### JOB
Copy out the lines from the one with "The height and" up to and including the one with "the dollar sign", swapping "Economic indicators" for "Market indicators" and leaving everything else unchanged.

### MATERIAL PROVIDED
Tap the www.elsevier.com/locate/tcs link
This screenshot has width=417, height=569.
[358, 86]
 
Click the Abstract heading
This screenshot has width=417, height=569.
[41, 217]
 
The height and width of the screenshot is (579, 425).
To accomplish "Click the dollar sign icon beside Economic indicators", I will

...

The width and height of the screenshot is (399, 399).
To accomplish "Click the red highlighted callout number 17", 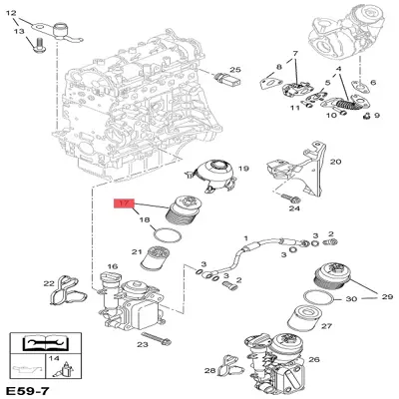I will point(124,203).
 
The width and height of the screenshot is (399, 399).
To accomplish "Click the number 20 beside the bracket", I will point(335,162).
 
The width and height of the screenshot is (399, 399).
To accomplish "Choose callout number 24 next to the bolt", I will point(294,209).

### ANSWER TO THIS EXERCISE
The height and width of the screenshot is (579, 425).
To accomplish "Click the dollar sign icon beside Market indicators", I will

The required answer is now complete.